§ What is being asked
Nothing may be dropped. Retype the whole listing exactly.

§ Extracted material
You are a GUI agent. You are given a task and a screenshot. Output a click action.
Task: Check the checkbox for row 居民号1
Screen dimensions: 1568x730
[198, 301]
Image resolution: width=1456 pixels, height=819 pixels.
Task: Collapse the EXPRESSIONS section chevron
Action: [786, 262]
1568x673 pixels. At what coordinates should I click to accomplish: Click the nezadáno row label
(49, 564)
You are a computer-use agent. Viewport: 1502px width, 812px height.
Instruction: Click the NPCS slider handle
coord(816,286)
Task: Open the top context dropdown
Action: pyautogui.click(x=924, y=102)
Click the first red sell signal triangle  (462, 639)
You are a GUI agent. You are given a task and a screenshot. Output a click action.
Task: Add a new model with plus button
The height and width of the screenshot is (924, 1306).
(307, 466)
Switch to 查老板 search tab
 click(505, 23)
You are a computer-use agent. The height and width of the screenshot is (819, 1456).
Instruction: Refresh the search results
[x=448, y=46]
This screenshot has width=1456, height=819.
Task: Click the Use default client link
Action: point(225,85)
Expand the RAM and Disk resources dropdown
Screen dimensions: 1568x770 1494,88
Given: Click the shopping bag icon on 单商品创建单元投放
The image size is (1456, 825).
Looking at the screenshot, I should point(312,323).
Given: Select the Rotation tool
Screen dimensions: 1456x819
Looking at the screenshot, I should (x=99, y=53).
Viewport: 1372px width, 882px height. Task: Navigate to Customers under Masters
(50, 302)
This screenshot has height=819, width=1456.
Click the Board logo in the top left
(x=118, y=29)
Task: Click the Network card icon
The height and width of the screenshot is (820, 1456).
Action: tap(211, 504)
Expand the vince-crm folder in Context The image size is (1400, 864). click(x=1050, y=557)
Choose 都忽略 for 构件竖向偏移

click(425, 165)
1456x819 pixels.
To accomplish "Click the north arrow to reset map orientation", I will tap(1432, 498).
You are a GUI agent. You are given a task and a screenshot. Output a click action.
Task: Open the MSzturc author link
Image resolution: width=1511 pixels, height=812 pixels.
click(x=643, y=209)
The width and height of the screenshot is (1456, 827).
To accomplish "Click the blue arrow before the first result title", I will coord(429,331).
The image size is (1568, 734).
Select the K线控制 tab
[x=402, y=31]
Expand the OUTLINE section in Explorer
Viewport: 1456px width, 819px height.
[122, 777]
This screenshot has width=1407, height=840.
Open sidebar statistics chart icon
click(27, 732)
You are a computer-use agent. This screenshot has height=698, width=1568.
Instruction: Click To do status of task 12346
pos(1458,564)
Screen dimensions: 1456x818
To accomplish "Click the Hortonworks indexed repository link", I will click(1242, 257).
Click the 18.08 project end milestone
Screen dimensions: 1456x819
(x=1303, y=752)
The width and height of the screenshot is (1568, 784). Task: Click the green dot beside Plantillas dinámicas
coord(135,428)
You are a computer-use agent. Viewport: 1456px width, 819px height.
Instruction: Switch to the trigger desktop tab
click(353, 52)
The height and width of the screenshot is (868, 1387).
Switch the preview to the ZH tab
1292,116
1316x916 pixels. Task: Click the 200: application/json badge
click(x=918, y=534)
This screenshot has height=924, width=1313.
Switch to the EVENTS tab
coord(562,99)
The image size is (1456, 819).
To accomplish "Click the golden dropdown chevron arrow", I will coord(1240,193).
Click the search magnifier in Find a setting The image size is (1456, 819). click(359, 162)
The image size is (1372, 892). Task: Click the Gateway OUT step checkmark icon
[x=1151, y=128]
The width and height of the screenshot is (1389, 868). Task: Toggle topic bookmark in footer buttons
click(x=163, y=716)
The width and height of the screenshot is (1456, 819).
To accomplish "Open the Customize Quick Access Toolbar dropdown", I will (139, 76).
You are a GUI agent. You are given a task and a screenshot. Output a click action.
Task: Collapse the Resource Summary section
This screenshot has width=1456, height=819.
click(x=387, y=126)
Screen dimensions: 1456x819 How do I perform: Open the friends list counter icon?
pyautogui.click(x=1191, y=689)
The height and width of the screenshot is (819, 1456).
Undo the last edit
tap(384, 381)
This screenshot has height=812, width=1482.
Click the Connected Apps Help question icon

§ Problem solution
You are a GUI agent. You are given a task and a screenshot. Output a click action.
Task: Check the checkbox for row 居民号1
Screen dimensions: 1568x730
[198, 301]
Image resolution: width=1456 pixels, height=819 pixels.
Task: Collapse the EXPRESSIONS section chevron
Action: [786, 262]
1568x673 pixels. At what coordinates should I click to accomplish: Click the nezadáno row label
(49, 564)
You are a computer-use agent. Viewport: 1502px width, 812px height.
Instruction: Click the NPCS slider handle
coord(816,286)
Task: Open the top context dropdown
Action: pyautogui.click(x=924, y=102)
Click the first red sell signal triangle  (462, 639)
You are a GUI agent. You are given a task and a screenshot. Output a click action.
Task: Add a new model with plus button
The height and width of the screenshot is (924, 1306).
(307, 466)
Switch to 查老板 search tab
 click(505, 23)
You are a computer-use agent. The height and width of the screenshot is (819, 1456).
Instruction: Refresh the search results
[x=448, y=46]
This screenshot has width=1456, height=819.
Task: Click the Use default client link
Action: point(225,85)
Expand the RAM and Disk resources dropdown
Screen dimensions: 1568x770 1494,88
Given: Click the shopping bag icon on 单商品创建单元投放
The image size is (1456, 825).
Looking at the screenshot, I should point(312,323).
Given: Select the Rotation tool
Screen dimensions: 1456x819
Looking at the screenshot, I should (x=99, y=53).
Viewport: 1372px width, 882px height. Task: Navigate to Customers under Masters
(50, 302)
This screenshot has height=819, width=1456.
Click the Board logo in the top left
(x=118, y=29)
Task: Click the Network card icon
The height and width of the screenshot is (820, 1456).
Action: tap(211, 504)
Expand the vince-crm folder in Context The image size is (1400, 864). click(x=1050, y=557)
Choose 都忽略 for 构件竖向偏移

click(425, 165)
1456x819 pixels.
To accomplish "Click the north arrow to reset map orientation", I will tap(1432, 498).
You are a GUI agent. You are given a task and a screenshot. Output a click action.
Task: Open the MSzturc author link
Image resolution: width=1511 pixels, height=812 pixels.
click(x=643, y=209)
The width and height of the screenshot is (1456, 827).
To accomplish "Click the blue arrow before the first result title", I will coord(429,331).
The image size is (1568, 734).
Select the K线控制 tab
[x=402, y=31]
Expand the OUTLINE section in Explorer
Viewport: 1456px width, 819px height.
[122, 777]
This screenshot has width=1407, height=840.
Open sidebar statistics chart icon
click(27, 732)
You are a computer-use agent. This screenshot has height=698, width=1568.
Instruction: Click To do status of task 12346
pos(1458,564)
Screen dimensions: 1456x818
To accomplish "Click the Hortonworks indexed repository link", I will click(1242, 257).
Click the 18.08 project end milestone
Screen dimensions: 1456x819
(x=1303, y=752)
The width and height of the screenshot is (1568, 784). Task: Click the green dot beside Plantillas dinámicas
coord(135,428)
You are a computer-use agent. Viewport: 1456px width, 819px height.
Instruction: Switch to the trigger desktop tab
click(353, 52)
The height and width of the screenshot is (868, 1387).
Switch the preview to the ZH tab
1292,116
1316x916 pixels. Task: Click the 200: application/json badge
click(x=918, y=534)
This screenshot has height=924, width=1313.
Switch to the EVENTS tab
coord(562,99)
The image size is (1456, 819).
To accomplish "Click the golden dropdown chevron arrow", I will coord(1240,193).
Click the search magnifier in Find a setting The image size is (1456, 819). click(359, 162)
The image size is (1372, 892). Task: Click the Gateway OUT step checkmark icon
[x=1151, y=128]
The width and height of the screenshot is (1389, 868). Task: Toggle topic bookmark in footer buttons
click(x=163, y=716)
The width and height of the screenshot is (1456, 819).
To accomplish "Open the Customize Quick Access Toolbar dropdown", I will (139, 76).
You are a GUI agent. You are given a task and a screenshot. Output a click action.
Task: Collapse the Resource Summary section
This screenshot has width=1456, height=819.
click(x=387, y=126)
Screen dimensions: 1456x819 How do I perform: Open the friends list counter icon?
pyautogui.click(x=1191, y=689)
The height and width of the screenshot is (819, 1456).
Undo the last edit
tap(384, 381)
This screenshot has height=812, width=1482.
Click the Connected Apps Help question icon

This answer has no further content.